We abhor the rite. We detest it as an imposture. We dread it as a danger. We refuse it on any terms. We encourage, we justify, we insist on the duty of rejection. Our contention extends and prospers. In various parts of the country resistance has been rewarded with success. The evil law has been broken down. Freedom has been recovered and freedom is enjoyed. In other parts the struggle for liberty proceeds, and as it proceeds, light is diffused and courage evoked for enlarged resistance. Elsewhere there are vindictive and cruel prosecutions, chiefly of humble folk. “Respected ratepayers,” to whom the law is objectionable and its penalties trivial annoyances, are discreetly passed over. Hard, however, is the lot of poor men, who for love of their children affront the dull animosity and ignorance of English Philistines whether as guardians or as magistrates on the bench of injustice. Shortly co-operation for defence and insurance against fines will enable the feeblest and most fearful to maintain his integrity and encounter his pursuers with undaunted front. Parliament, as our statesmen allow, is deaf to the aggrieved until they make themselves intolerable, and to raise ourselves to that pitch must be our end and aim.

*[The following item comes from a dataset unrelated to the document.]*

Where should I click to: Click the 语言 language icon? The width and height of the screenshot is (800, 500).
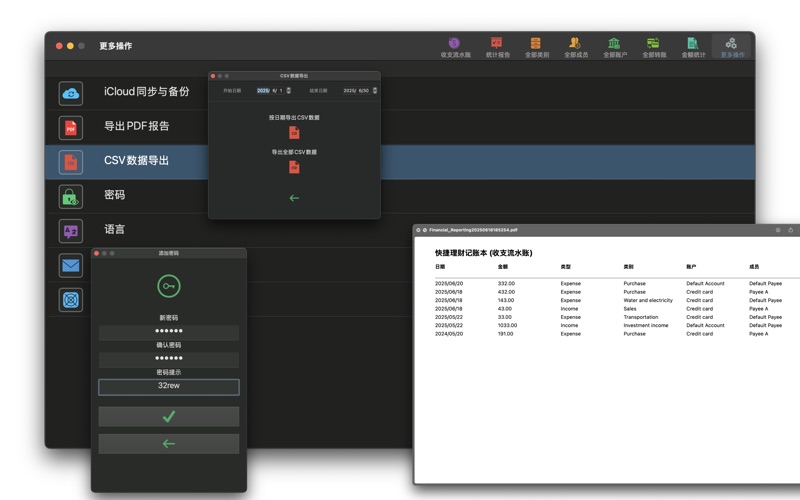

COMPULSORY EDUCATION AND VACCINATION.
Many good people are distressed over the operation of this extraordinary law, and sometimes in their perplexity adventure for excuse, “Surely since we compel parents to educate their children, it cannot be wrong to compel them to have their children vaccinated.”
We answer, education is compulsory so far as it is outside conscience. Compulsion is designed to overcome parental indifference and selfishness: where it confronts serious convictions it is arrested. By general consent the most important part of education is religion; and religion is precisely that part of education which is exempted from compulsion. The law does not even enforce some form of religion, so that parents who regard religion as superfluous may not be aggrieved.